→ **Input records**:
|---|

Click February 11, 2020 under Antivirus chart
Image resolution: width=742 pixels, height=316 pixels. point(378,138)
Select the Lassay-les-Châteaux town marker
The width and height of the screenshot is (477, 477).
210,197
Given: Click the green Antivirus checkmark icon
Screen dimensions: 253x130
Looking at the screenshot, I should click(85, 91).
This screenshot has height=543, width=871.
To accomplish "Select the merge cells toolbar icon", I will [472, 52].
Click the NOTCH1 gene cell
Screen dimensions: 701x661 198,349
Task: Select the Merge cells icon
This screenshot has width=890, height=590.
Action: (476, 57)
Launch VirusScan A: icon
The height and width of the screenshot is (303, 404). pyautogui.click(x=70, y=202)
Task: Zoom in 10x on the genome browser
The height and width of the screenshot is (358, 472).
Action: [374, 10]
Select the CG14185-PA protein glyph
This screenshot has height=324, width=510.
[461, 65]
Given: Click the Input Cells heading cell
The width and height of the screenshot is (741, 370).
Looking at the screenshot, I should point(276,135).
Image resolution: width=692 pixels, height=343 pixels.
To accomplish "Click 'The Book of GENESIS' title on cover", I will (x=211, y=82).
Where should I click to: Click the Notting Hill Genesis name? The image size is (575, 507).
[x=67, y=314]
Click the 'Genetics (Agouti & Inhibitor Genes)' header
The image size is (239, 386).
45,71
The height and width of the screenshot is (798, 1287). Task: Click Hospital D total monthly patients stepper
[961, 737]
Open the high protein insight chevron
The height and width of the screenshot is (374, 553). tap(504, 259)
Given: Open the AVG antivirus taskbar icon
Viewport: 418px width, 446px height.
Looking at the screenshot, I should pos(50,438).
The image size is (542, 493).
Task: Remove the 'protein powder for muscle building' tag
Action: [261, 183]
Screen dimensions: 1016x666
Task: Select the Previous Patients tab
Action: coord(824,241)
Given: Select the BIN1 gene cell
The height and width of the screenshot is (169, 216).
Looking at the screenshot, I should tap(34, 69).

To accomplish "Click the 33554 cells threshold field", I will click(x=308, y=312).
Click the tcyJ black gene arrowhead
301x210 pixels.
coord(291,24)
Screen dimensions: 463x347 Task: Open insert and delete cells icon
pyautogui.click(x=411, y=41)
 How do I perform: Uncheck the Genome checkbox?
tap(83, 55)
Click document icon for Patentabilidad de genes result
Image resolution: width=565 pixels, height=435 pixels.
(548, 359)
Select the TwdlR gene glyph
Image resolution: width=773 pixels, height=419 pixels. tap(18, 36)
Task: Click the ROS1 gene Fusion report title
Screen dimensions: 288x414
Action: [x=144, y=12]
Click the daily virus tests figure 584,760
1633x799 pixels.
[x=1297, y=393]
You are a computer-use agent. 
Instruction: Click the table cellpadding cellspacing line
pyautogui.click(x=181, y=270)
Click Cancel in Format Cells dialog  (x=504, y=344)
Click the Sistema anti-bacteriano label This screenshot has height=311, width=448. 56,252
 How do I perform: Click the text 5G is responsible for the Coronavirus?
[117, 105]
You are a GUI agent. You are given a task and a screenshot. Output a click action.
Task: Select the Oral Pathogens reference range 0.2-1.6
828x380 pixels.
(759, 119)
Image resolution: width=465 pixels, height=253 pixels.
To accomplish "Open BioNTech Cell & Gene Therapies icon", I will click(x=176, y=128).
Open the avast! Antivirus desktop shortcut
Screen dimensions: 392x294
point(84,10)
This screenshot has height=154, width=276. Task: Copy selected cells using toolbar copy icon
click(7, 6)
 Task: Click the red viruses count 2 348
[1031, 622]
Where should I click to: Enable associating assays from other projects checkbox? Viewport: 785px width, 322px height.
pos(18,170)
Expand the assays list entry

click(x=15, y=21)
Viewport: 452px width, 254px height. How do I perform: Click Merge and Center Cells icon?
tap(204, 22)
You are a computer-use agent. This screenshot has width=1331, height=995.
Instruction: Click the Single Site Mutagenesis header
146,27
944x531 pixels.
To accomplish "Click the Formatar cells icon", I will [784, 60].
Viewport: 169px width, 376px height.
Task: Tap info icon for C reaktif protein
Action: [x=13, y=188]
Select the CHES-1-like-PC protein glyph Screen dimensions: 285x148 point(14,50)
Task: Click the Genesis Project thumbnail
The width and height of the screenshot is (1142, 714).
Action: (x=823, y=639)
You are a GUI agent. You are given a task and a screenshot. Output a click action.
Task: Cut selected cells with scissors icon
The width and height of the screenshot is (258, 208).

|---|

→ **Task**: Work through the listing above and report how many lines include the string "title", with no other text.

→ **Exercise answer**: 2